SZA discovers 238 of her songs were used to train AI music generators without her consent or payment.
SZA discovered something that made her furious: artificial intelligence companies had already trained their systems on 238 of her songs without permission or compensation.
The R&B superstar took to Instagram Stories to express her rage at musicians who support the technology, calling it “degenerate s###” and making clear that no explanation could justify what’s happening to artists’ work.
Her anger reflects a much larger battle unfolding between the music industry, AI companies, and the artists whose recordings are being used as training data without their knowledge.

The core issue centers on how companies like Suno and Udio built their AI music generators. Both platforms trained their algorithms by feeding them millions of copyrighted recordings from major record labels, learning patterns and styles from existing music to generate new compositions.
SZA’s frustration stems from discovering that her unreleased tracks were also included in these training datasets.
The companies essentially used artists’ creative work as the foundation for technology designed to replace them, all without asking permission or offering payment.

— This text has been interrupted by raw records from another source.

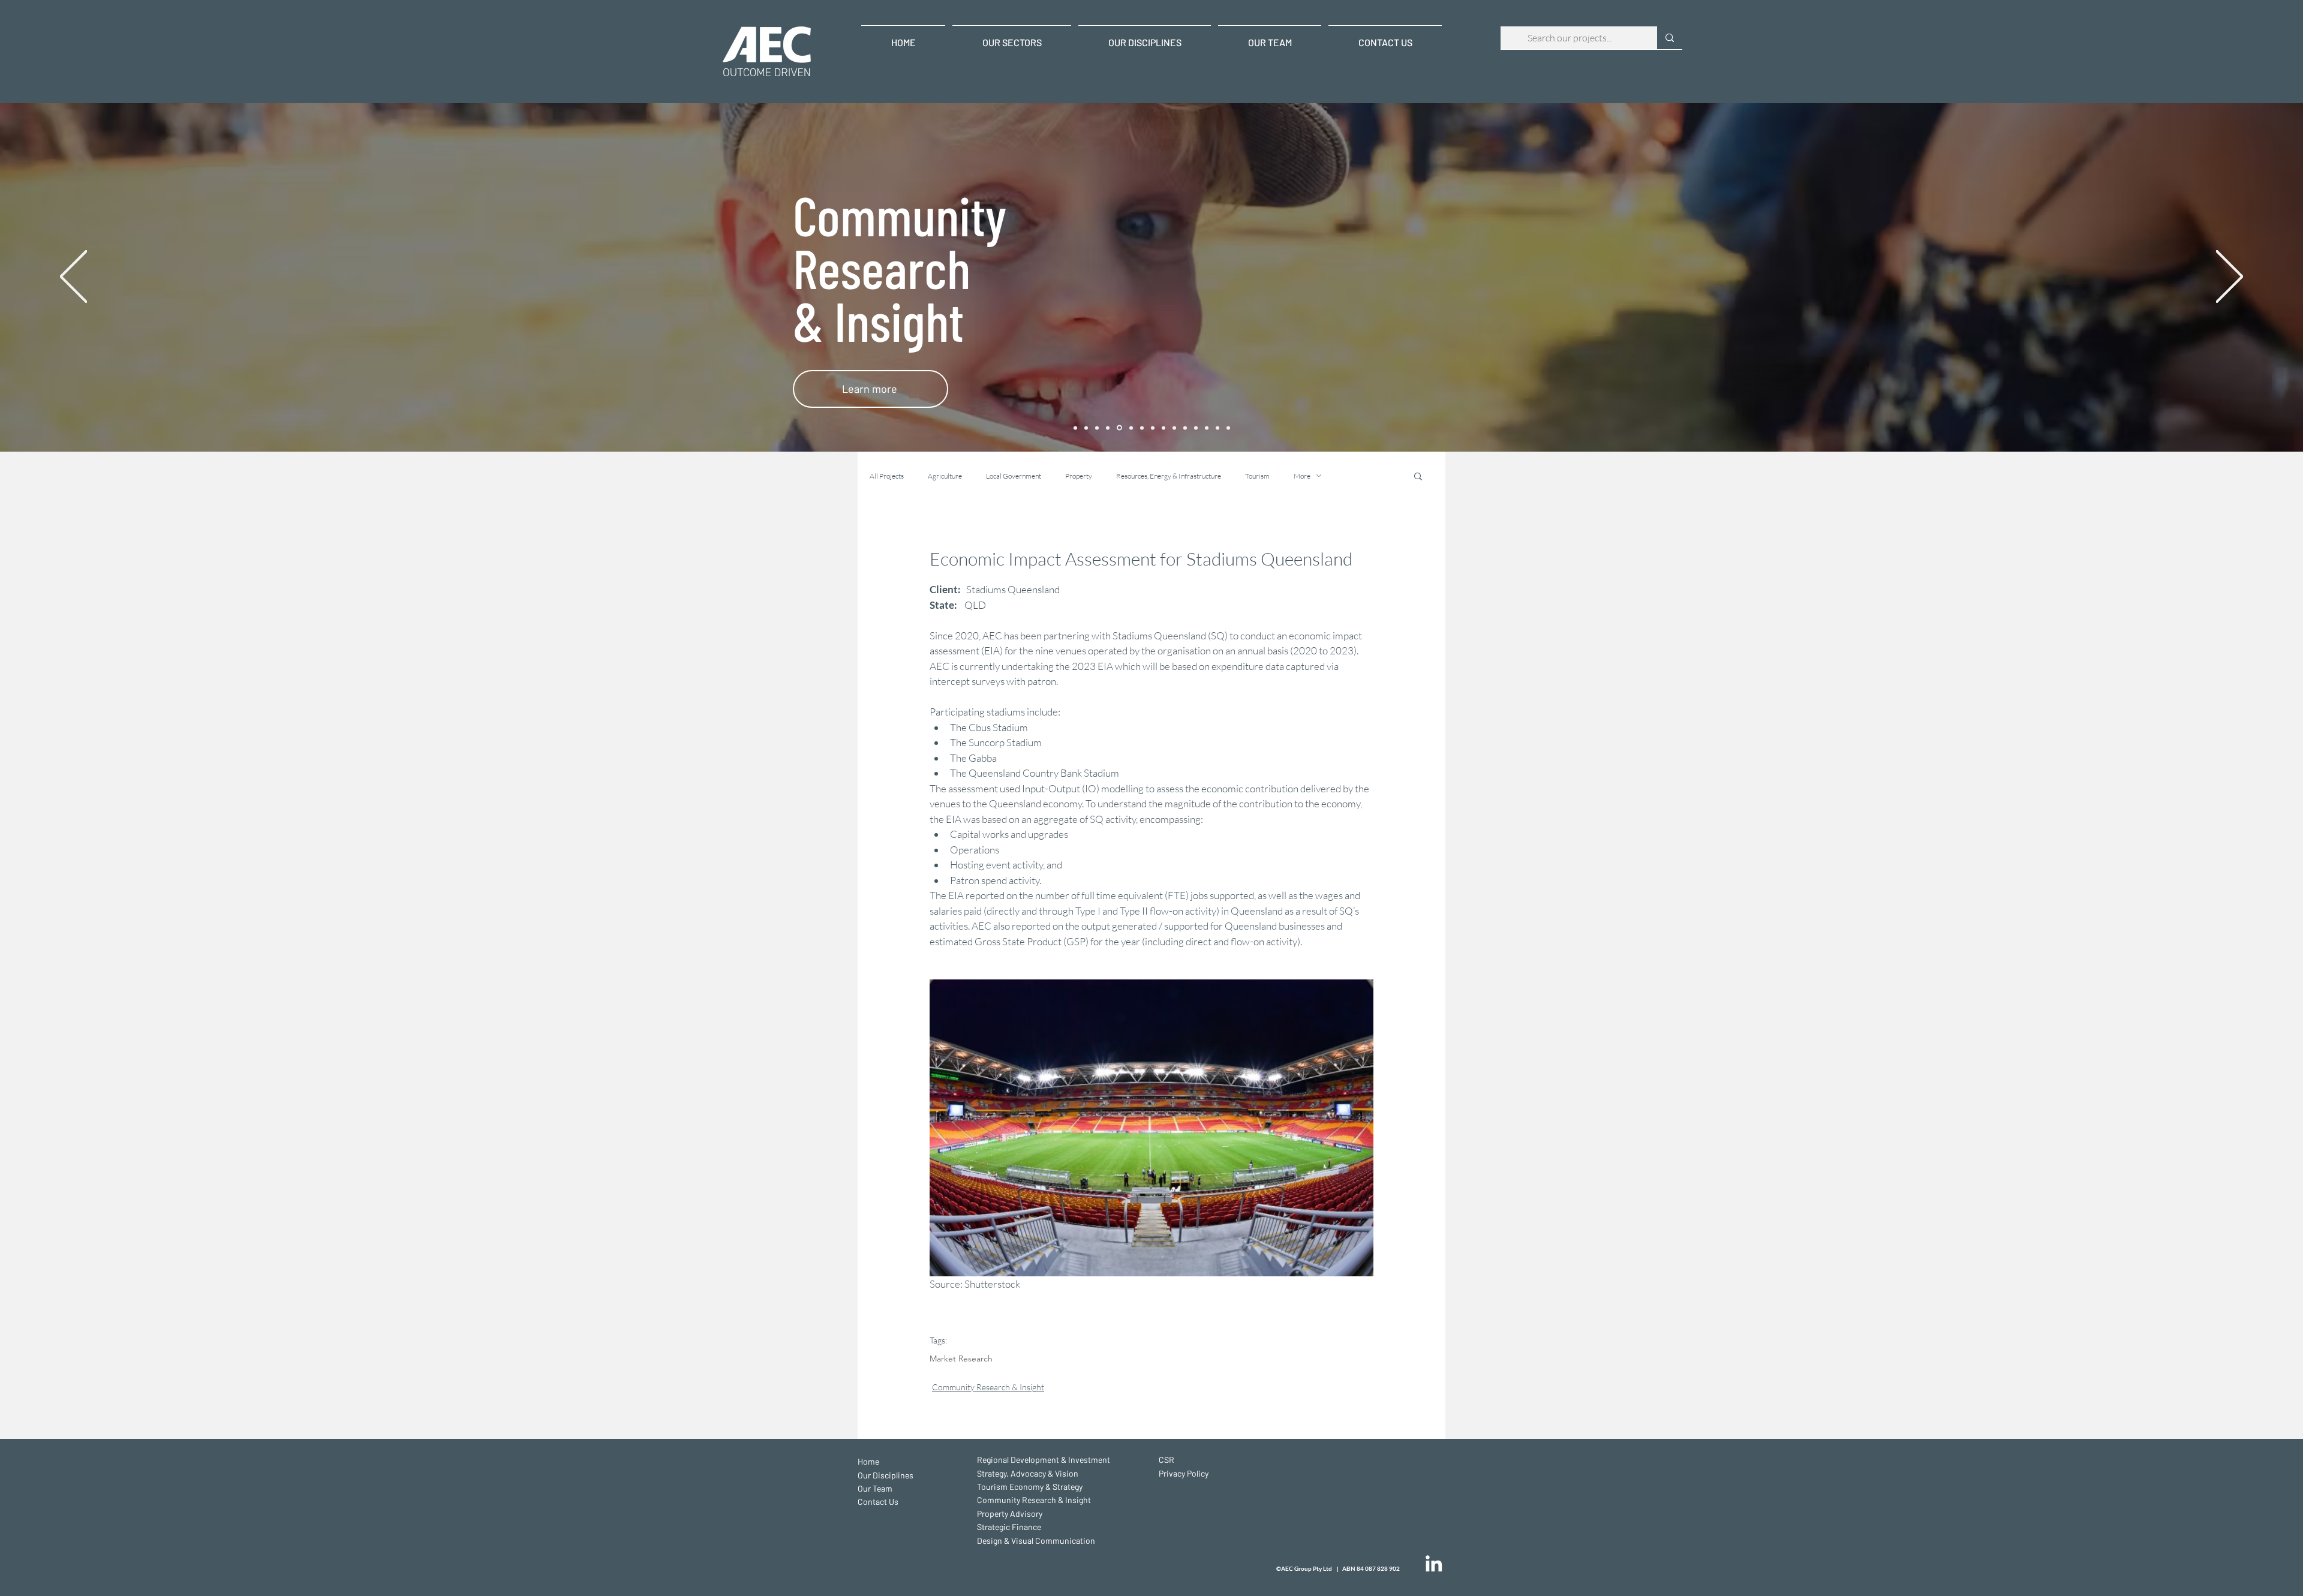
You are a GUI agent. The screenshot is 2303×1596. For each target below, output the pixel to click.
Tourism (1257, 475)
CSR (1166, 1459)
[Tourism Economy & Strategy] (1108, 427)
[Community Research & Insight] (1118, 427)
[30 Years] (1075, 427)
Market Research (961, 1359)
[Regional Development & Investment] (1086, 427)
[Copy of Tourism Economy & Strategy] (1185, 427)
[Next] (2229, 277)
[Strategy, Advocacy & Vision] (1174, 427)
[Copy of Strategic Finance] (1217, 427)
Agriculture (945, 475)
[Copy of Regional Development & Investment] (1163, 427)
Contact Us (878, 1501)
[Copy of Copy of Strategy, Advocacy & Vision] (1097, 427)
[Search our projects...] (1669, 37)
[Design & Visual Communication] (1152, 427)
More (1302, 475)
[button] (1418, 475)
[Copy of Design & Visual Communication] (1228, 427)
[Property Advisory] (1130, 428)
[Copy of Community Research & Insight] (1196, 427)
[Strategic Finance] (1142, 427)
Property (1078, 475)
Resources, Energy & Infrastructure (1168, 475)
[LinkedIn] (1433, 1563)
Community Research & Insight (988, 1387)
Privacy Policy (1183, 1473)
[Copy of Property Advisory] (1206, 427)
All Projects (887, 475)
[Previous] (73, 277)
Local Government (1013, 475)
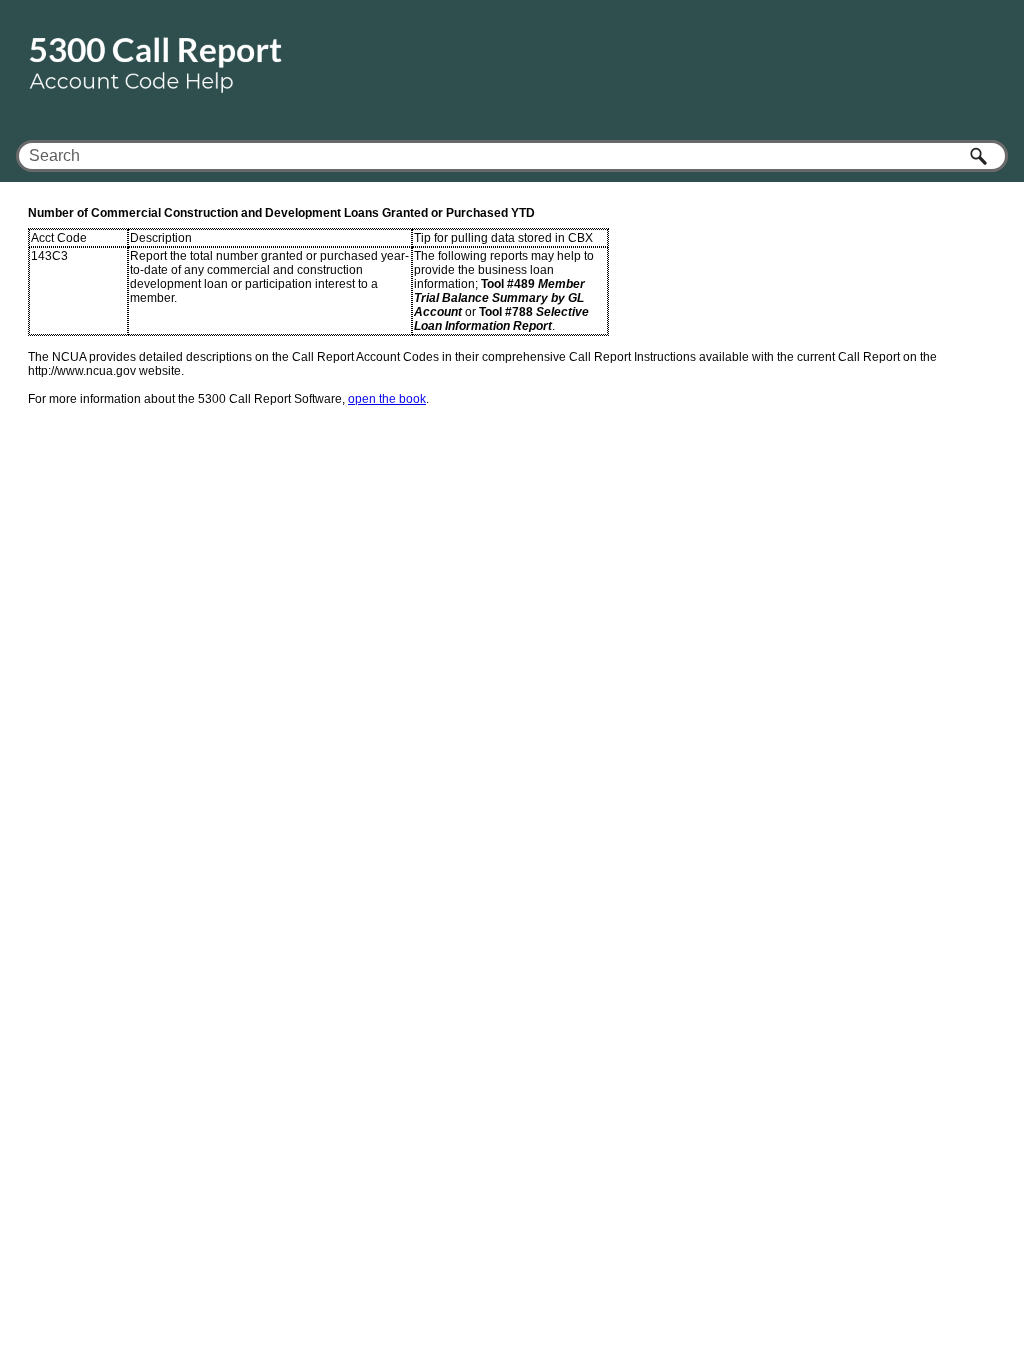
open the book (387, 399)
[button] (980, 156)
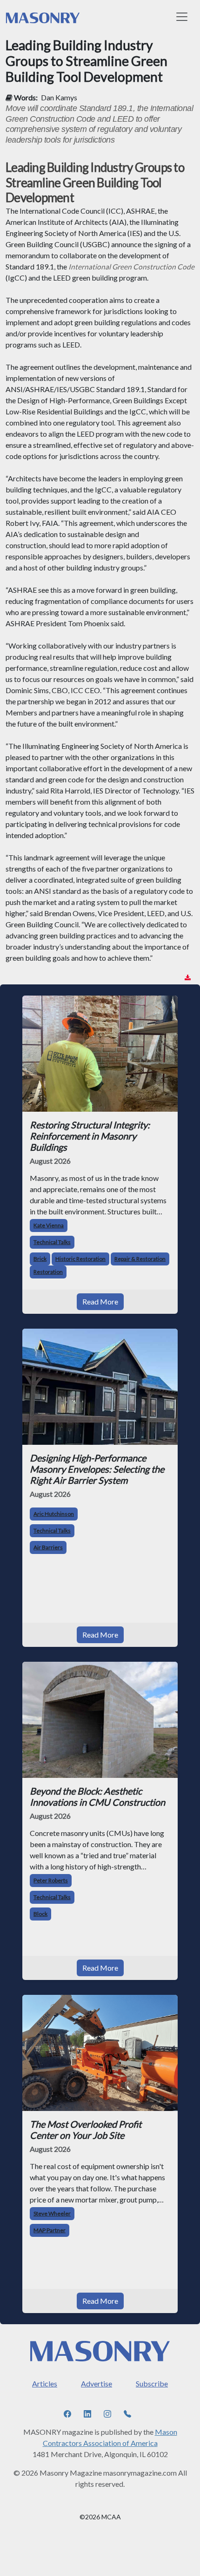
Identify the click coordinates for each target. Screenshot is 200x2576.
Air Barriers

What makes this situation even more complicated is that the major labels themselves negotiated settlements with these AI companies.
Warner Music Group settled its lawsuit against Suno in November 2025, and both Universal and Warner reached agreements with Udio.
These deals allowed the AI platforms to continue operating legally, but they created a massive gap in compensation.
The American Federation of Musicians filed a lawsuit alleging that Universal and Warner licensed recordings featuring their members’ performances to Suno and Udio without compensating the actual musicians who created them.
The AFM’s argument is straightforward: when recordings are used in new ways, collective bargaining agreements require that artists and session musicians get paid.
The labels settled with the AI companies, but those settlements didn’t include provisions for individual artists or union members.
SZA’s 238 songs represent just one artist’s experience, but the scale of this problem is massive.
Millions of recordings from countless artists have been fed into these systems, and most of those artists have no idea their work was used this way or how to be compensated.